Carol Ericson said...

Shawna, sounds like you had a good experience. My first was my best only because my friends were excited for me and about 50 people turned out (now they're blase - LOL)

Carol Ericson said...

Donna, you deserve huge kudos for getting out there! In the end, like anything, we have to evaluate whether or not it's worth it.

Carol Ericson said...

Carly, yeah, my husband's a sweetie! One of his co-workers always comes and brings his wife and mother. They usually buy about 4 books!

Sandy said...

Carol,
I have been to lots of booksignings for authors of my local chapter, and if it weren't for our members showing up and buying the books I'm afraid the showing wouldn't be very good.
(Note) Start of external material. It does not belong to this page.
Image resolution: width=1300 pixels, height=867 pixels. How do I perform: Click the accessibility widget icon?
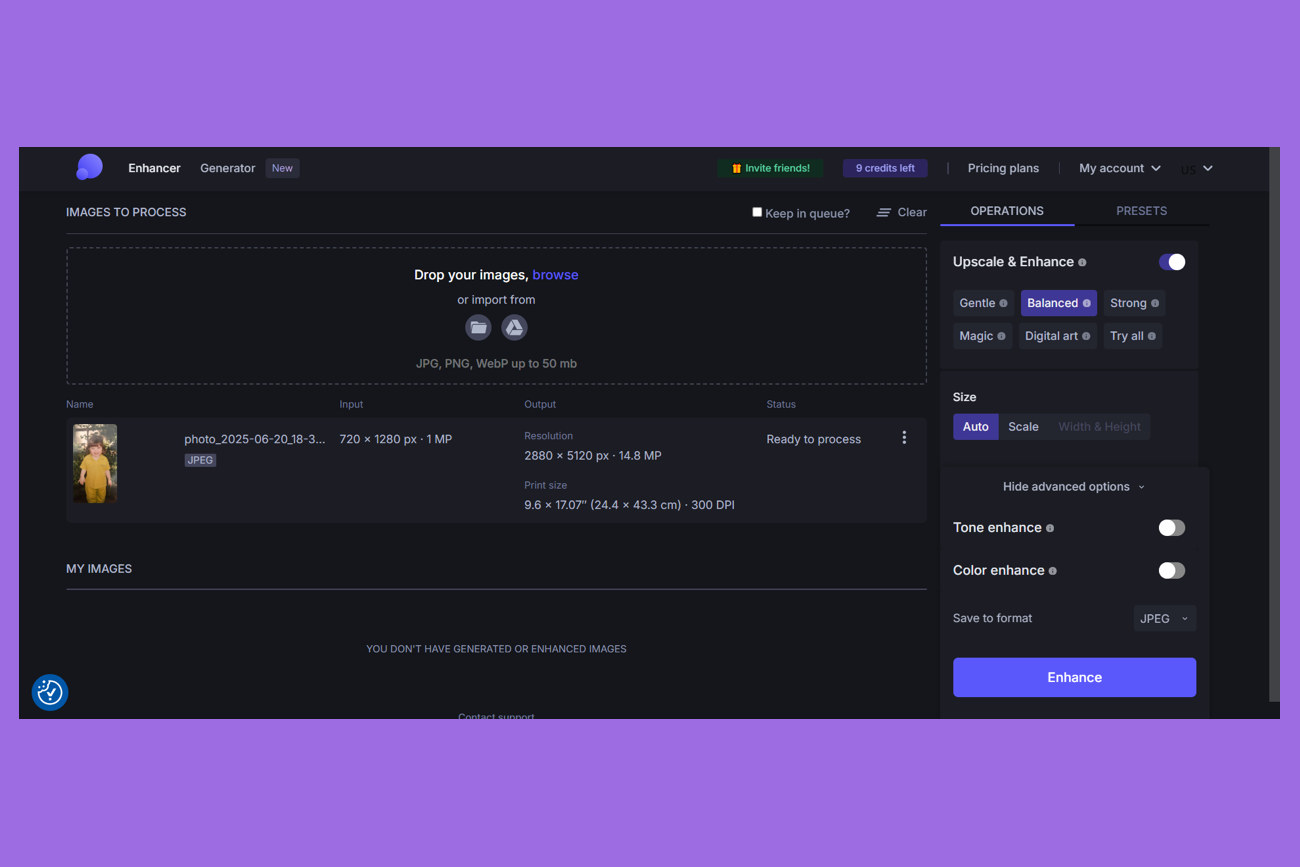coord(50,692)
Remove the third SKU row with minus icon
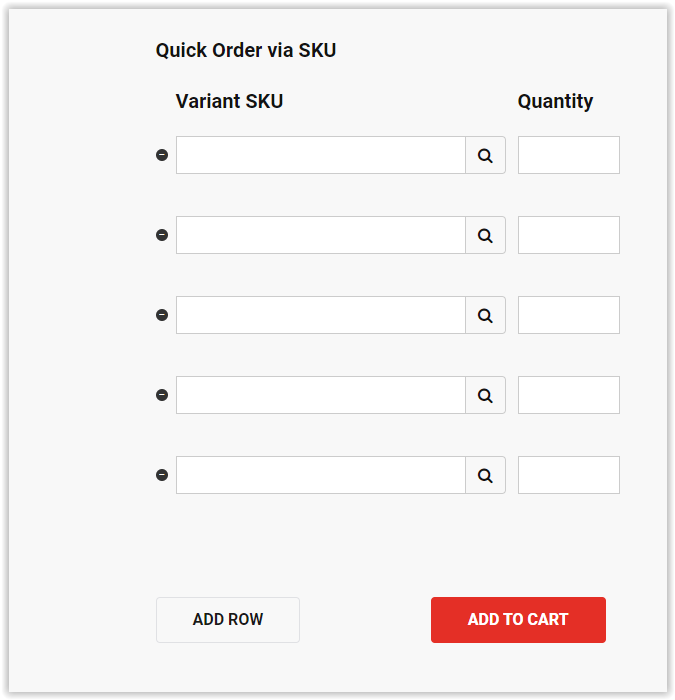This screenshot has width=675, height=700. (x=162, y=315)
A few non-members buy, but not many.

Terry Spear said...

I have to say that selling 10 books in Waco, Texas is a big deal! :) Guess everything is just relative. I was the book end at a signing with a New Age metaphysical religion author and a historical fiction. Here I am with werewolves and vampires and medieval romance, oh my! I sold about 10 books, all to complete strangers. I hadn't announced it, no one to announce it to. Each of the other authors sold 2! So romance still outsells! :)

The manager said at one signing, a NY Times Best Selling author didn't even sell one book when she came to a signing there.